REPUBLIKA.CO.ID, JAKARTA -- Presiden Konfederasi Serikat Buruh Sejahtera Indonesia (KSBSI) Mudhofir Khamid mengaku prihatin ketika melihat aksi unjuk rasa pengemudi taksi yang berujung pada bentrokan dengan sesama pengemudi transportasi lainnya di beberapa titik di DKI Jakarta.
"Saya melihat bahwa persaingan usaha antarkorporasi telah berkembang menjadi konflik horizontal antara sesama kelas buruh, antarsesama pengemudi taksi dan angkutan umum, serta pengemudi Gojek, seperti yang terjadi hari Selasa (22/03) lalu," ujar Mudhofir dalam rilisnya, Kamis (24/3).
Mudhofir mengingatkan pemerintah harus mengambil langkah tegas dan bijaksana dalam permasalahan ini dan jangan terkesan lambat agar tidak meluas serta memakan korban yang lebih besar. Dia mengatakan, permasalahan yang terjadi bukan semata-mata soal pengemudi transportasi konvensional melawan pengemudi transportasi daring, terdaftar atau tidak, bayar pajak atau tidak, melainkan lebih besar lagi, yaitu permasalahan ekonomi yang dirasakan begitu beratnya oleh kelas buruh transportasi umum di Indonesia.
"Faktanya berkata bahwa sebagian penduduk Indonesia sudah jatuh hati dengan transportasi online, dan juga berhasil menjadi mata pencarian alternatif bagi banyak orang," tutur dia.
Namun, di sisi lain, kata Mudhofir, pemerintah pun harus mendengarkan tuntutan dari pengemudi transportasi konvensional, yang nyata-nyata menjadi korban akibat persaingan usaha antarkorporasi.

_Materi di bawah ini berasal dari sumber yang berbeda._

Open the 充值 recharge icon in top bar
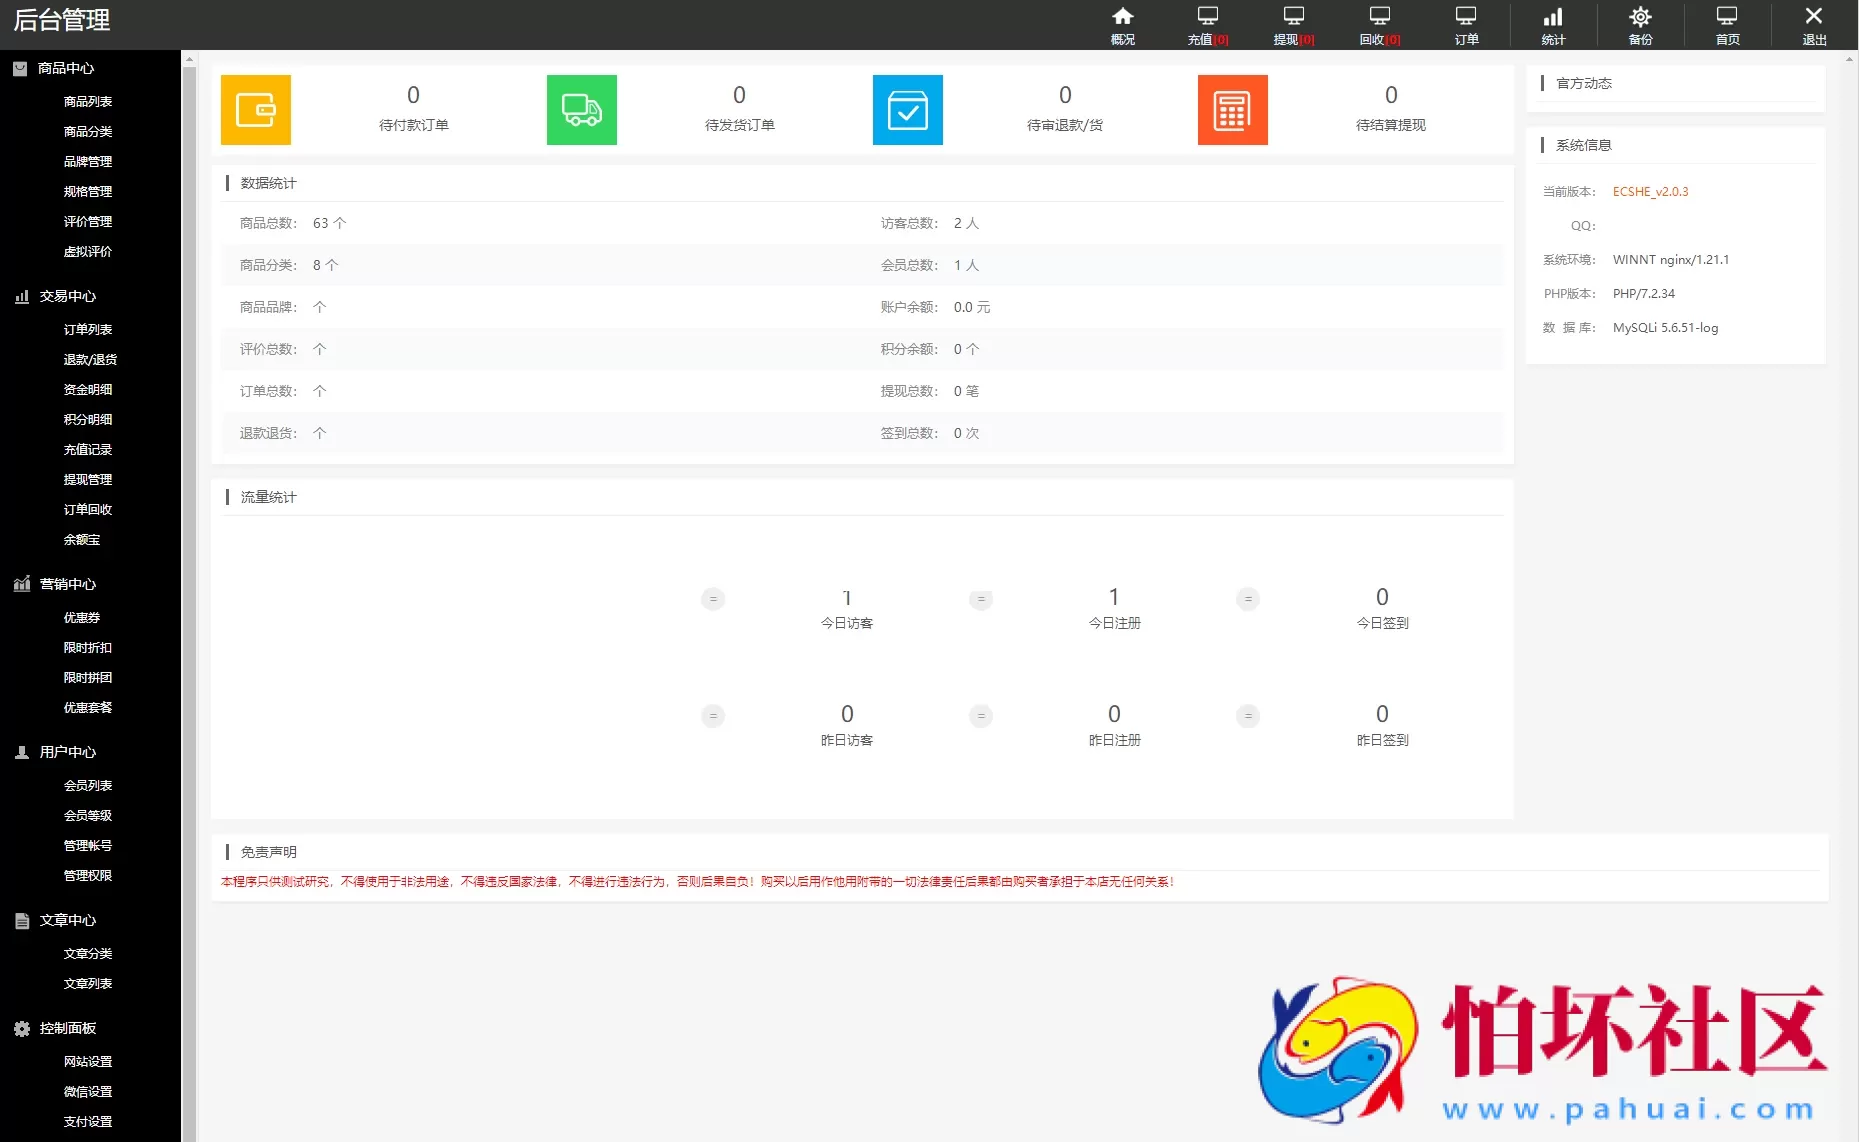Image resolution: width=1859 pixels, height=1142 pixels. tap(1207, 25)
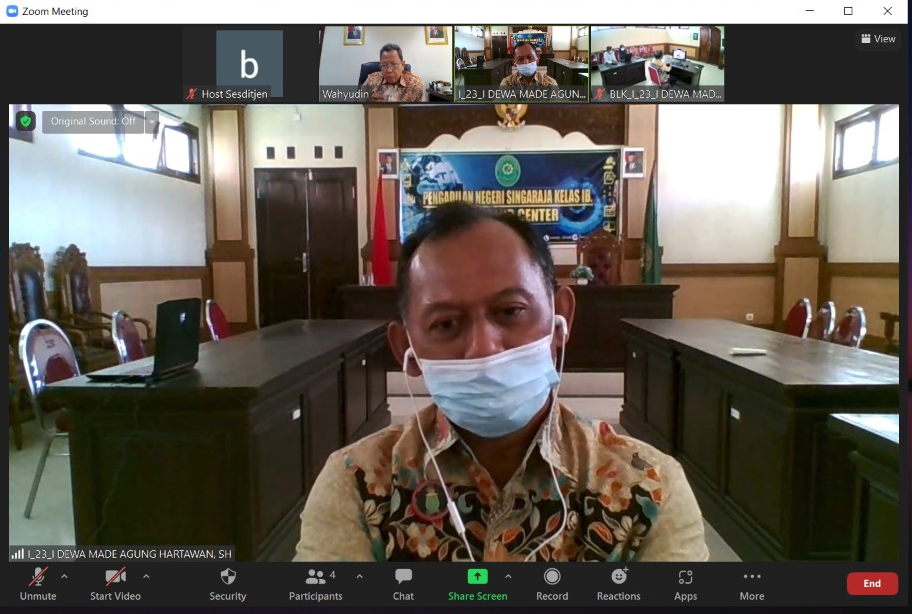
Task: Click the green encryption shield icon
Action: click(25, 121)
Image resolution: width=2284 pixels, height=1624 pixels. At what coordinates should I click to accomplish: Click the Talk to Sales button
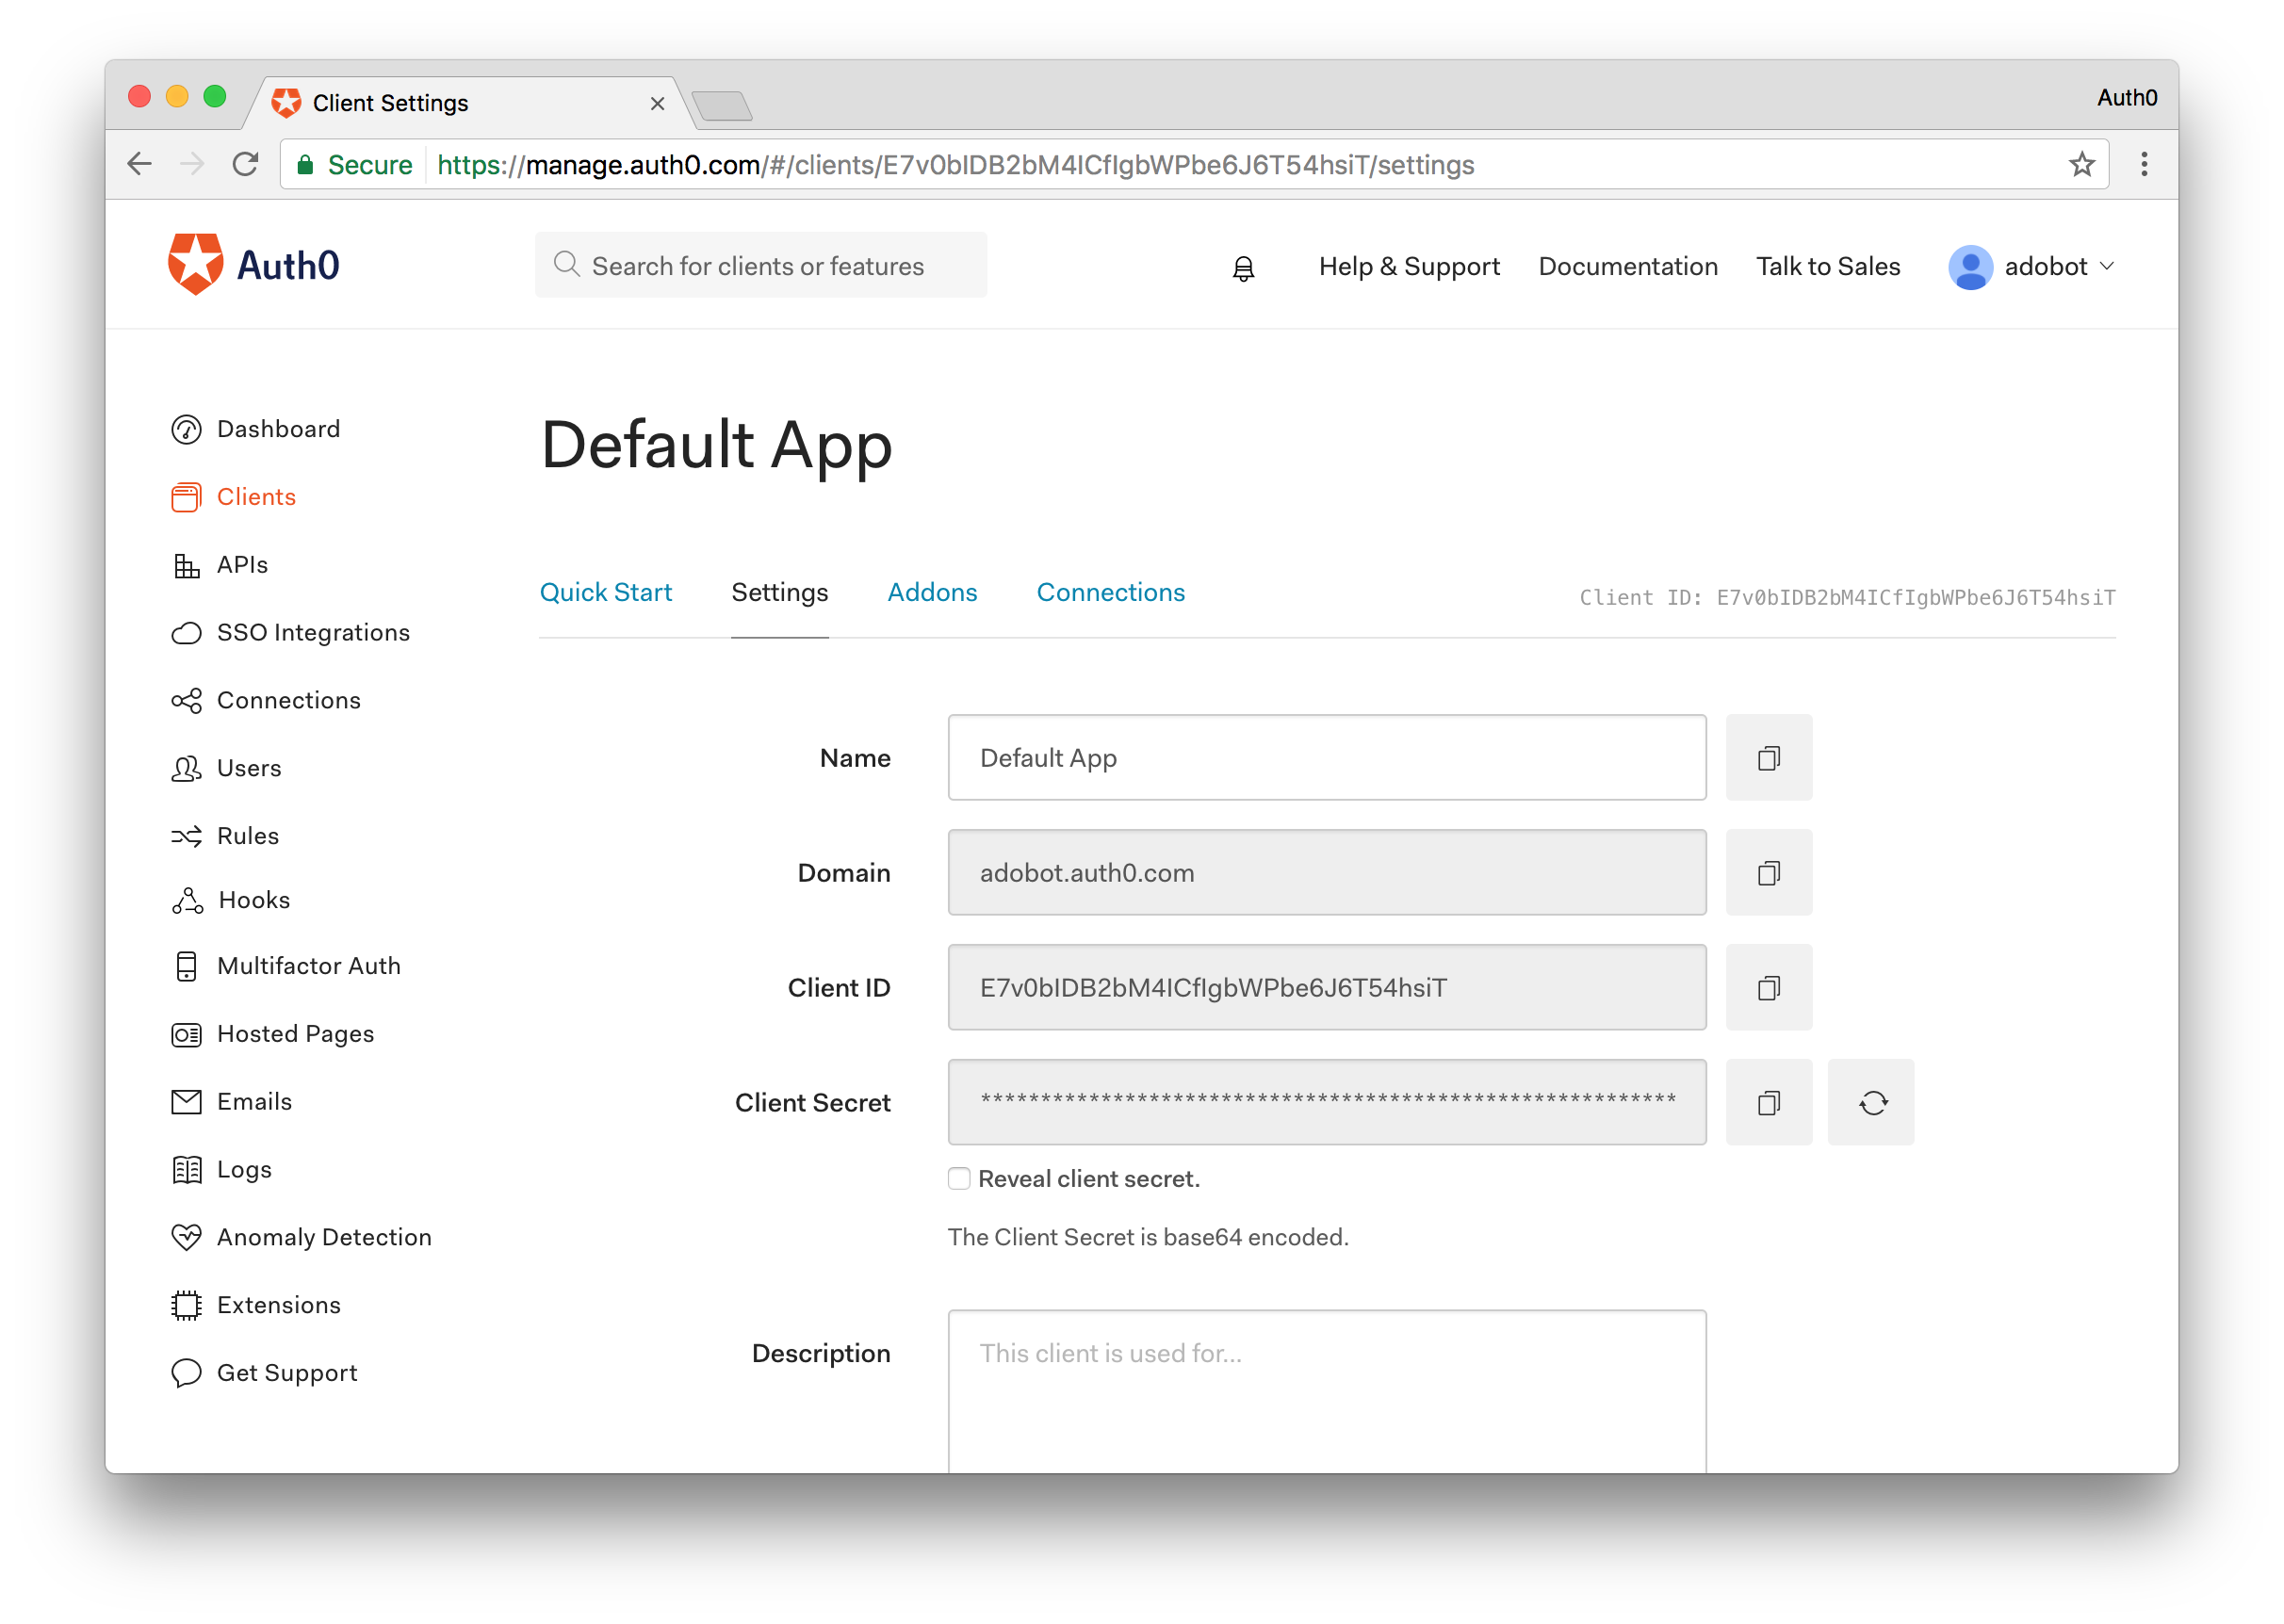[x=1827, y=266]
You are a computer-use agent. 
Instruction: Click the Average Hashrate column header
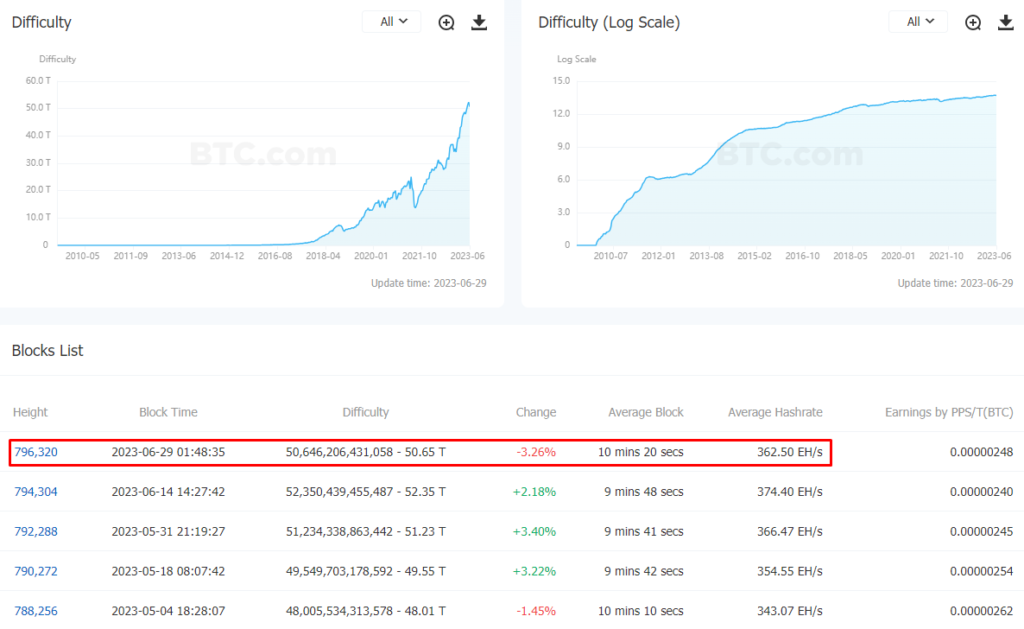775,412
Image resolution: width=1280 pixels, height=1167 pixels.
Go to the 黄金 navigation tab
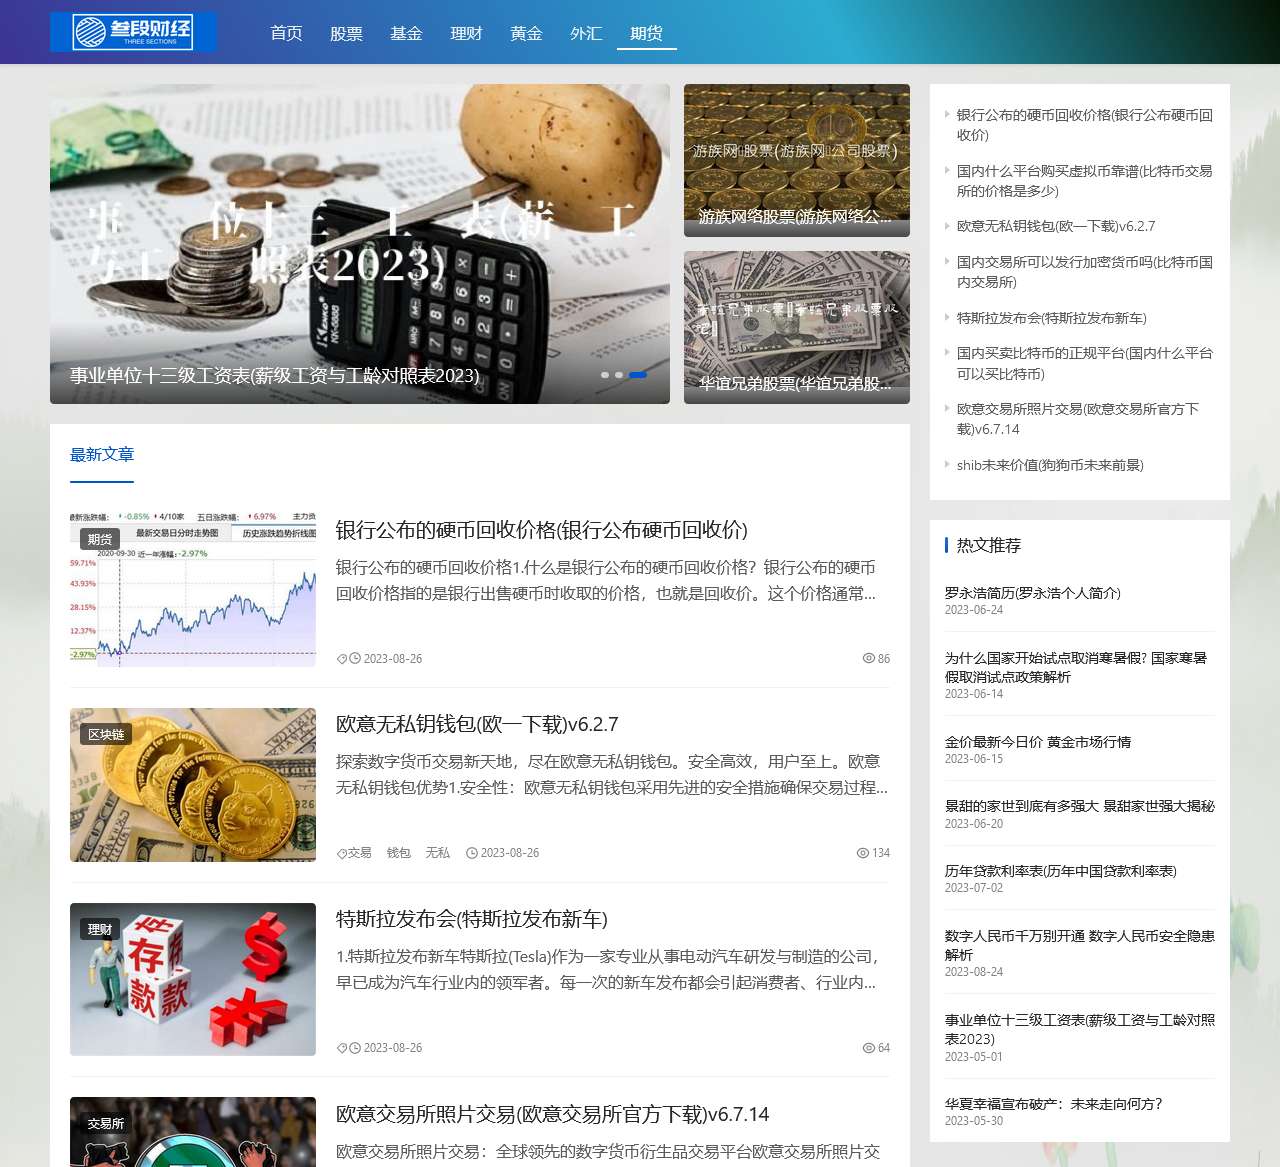pyautogui.click(x=526, y=34)
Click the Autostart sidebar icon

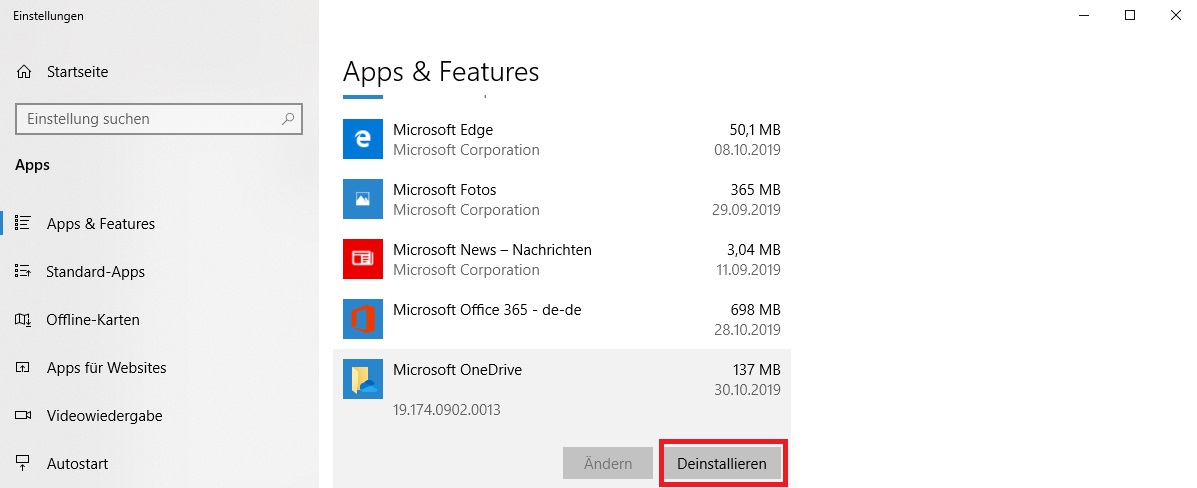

Selain itu, tambah Mudhofir, soal birokrasi dan perizinan perusahaan bukan urusan buruh, urusan soal pajak yang harus dibayar oleh perusahaan bukan tanggung jawab buruh, itu urusan perusahaan dan pemerintah. Buruh transportasi atau pengemudi, baik konvensional maupun daring, hanya berkewajiban menjalankan kewajibannya bekerja sesuai prosedur yang ada.